Cerus Corporation Announces Follow-on Award of U.S. Department of Defense Funding for Development of Pathogen Reduced, Lyophilized Cryoprecipitate
05 Junio 2023 - 7:30AM
Business Wire
Additional $8.7 million funding to support
advancement towards FDA registration and full-scale product
commercialization
Cerus Corporation (Nasdaq: CERS) today announced that it has
been awarded an additional $8.7 million contract amendment to the
original $9.1 million contract by the U.S. Department of Defense
(DoD) Industrial Base Analysis and Sustainment (IBAS) program for
the development of pathogen reduced, lyophilized cryoprecipitate
(“LyoCryo”) to treat bleeding due to trauma.
Cerus’ LyoCryo product is being designed for shelf stability,
rapid availability, and portability, enabling administration to
patients in remote environments with the aim of increasing survival
from traumatic injury bleeding. Optimizing survival and recovery of
military personnel with combat-related injury is a priority for the
Army’s Combat Casualty Care Research Program. For civilians, trauma
with massive bleeding is the leading cause of death for people
under the age of 45 years in the U.S. The “Golden Hour” is the
critical time a bleeding patient must be resuscitated with blood
transfusion to enhance survival, yet conventional blood products
are not feasible for use in far-forward austere combat environments
or at the point of injury. This additional funding will support the
joint work by Cerus and the DoD to make a novel product accessible
to patients in order to address a critical unmet need for early
treatment of traumatic bleeding.
“It has been an honor to partner with the DoD over the last
several months as we have advanced development efforts for our
LyoCryo product. We are gratified by the DoD’s decision to provide
additional funding for this important project,” stated Dr. Laurence
Corash, Cerus’ chief scientific officer and co-founder. “Massive
hemorrhage in trauma remains a critical unmet need today, both in
military and civilian settings. At Cerus, we are focused on
enabling patient access to life-saving blood products when needed.

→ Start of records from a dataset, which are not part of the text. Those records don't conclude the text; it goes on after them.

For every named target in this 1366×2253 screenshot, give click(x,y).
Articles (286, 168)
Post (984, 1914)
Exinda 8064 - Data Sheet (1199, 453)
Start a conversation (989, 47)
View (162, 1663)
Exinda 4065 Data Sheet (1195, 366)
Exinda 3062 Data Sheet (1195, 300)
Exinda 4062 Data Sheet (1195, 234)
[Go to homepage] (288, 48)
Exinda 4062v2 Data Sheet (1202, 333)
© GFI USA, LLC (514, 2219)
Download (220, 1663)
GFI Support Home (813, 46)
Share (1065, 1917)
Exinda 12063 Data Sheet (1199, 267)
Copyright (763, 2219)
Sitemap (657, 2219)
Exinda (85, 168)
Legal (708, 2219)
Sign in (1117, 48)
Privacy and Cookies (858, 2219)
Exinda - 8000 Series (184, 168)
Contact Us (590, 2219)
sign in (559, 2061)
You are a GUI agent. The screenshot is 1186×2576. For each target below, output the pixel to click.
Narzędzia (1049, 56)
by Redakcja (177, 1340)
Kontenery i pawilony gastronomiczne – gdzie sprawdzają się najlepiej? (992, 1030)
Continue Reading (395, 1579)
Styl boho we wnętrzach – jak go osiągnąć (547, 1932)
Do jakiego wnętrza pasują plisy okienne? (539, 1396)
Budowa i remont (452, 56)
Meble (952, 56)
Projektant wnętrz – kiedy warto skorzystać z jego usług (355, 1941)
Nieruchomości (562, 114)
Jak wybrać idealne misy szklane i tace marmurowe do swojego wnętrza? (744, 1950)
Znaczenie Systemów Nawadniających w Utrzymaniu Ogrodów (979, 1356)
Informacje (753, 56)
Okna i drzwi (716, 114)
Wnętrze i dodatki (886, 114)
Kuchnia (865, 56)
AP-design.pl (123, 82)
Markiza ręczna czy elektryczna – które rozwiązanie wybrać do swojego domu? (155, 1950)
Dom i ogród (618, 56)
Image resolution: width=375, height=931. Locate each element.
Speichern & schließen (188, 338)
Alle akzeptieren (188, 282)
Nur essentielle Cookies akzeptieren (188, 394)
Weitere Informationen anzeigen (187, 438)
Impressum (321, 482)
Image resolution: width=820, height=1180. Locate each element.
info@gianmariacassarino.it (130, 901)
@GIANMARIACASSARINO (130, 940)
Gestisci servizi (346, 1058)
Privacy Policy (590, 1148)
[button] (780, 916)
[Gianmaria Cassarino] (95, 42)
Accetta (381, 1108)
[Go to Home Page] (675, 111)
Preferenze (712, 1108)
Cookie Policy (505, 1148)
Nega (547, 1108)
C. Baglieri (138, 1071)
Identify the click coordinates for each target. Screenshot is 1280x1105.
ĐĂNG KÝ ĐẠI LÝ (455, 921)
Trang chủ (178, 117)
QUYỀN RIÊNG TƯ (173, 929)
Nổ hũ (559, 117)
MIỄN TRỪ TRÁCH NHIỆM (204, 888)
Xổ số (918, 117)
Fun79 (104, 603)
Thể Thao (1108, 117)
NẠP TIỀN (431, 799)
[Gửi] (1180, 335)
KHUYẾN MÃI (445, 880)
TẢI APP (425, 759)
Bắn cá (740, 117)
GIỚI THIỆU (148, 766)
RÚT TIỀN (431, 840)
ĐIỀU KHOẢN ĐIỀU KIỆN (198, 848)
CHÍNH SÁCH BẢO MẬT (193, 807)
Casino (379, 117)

LyoCryo is designed with the potential to deliver important
clotting factors in a pathogen reduced, temperature stable format,
thereby facilitating hemorrhage control on the battlefield as well
as in other rural or remote settings, when time to transfusion is
critical.”
LyoCryo builds upon the INTERCEPT Blood System for
Cryoprecipitation, which is used to produce INTERCEPT Fibrinogen
Complex. LyoCryo is designed for both DoD and civilian use. Since
receiving the initial DoD funding award in November 2022, Cerus has
met with the U.S. Food & Drug Administration (FDA) to define
the regulatory pathway for LyoCryo, including potential clinical
trial design, successfully scaled-up the lyophilization process,
and provided prototype materials for evaluation to the DoD. The
additional funding announced today will support implementation of
manufacturing processes required by the FDA, continued scale-up of
manufacturing technology for the LyoCryo product, and development
of data to support a submission to the FDA for regulatory
review.
ABOUT CERUS
Cerus Corporation is dedicated solely to safeguarding the
world’s blood supply and aims to become the preeminent global blood
products company. Headquartered in Concord, California, the company
develops and supplies vital technologies and pathogen-protected
blood components to blood centers, hospitals, and ultimately
patients who rely on safe blood. The INTERCEPT Blood System for
platelets and plasma is available globally and remains the only
pathogen reduction system with both CE mark and FDA approval for
these two blood components. The INTERCEPT red blood cell system is
under regulatory review in Europe, and in late-stage clinical
development in the US. Also in the US, the INTERCEPT Blood System
for Cryoprecipitation is approved for the production of INTERCEPT
Fibrinogen Complex, a therapeutic product for the treatment and
control of bleeding, including massive hemorrhage, associated with
fibrinogen deficiency. For more information about Cerus, visit
www.cerus.com and follow us on LinkedIn.
INTERCEPT and the INTERCEPT Blood System are trademarks of Cerus
Corporation.
Forward-Looking Statements
Except for the historical statements contained herein, this
press release contains forward-looking statements concerning Cerus’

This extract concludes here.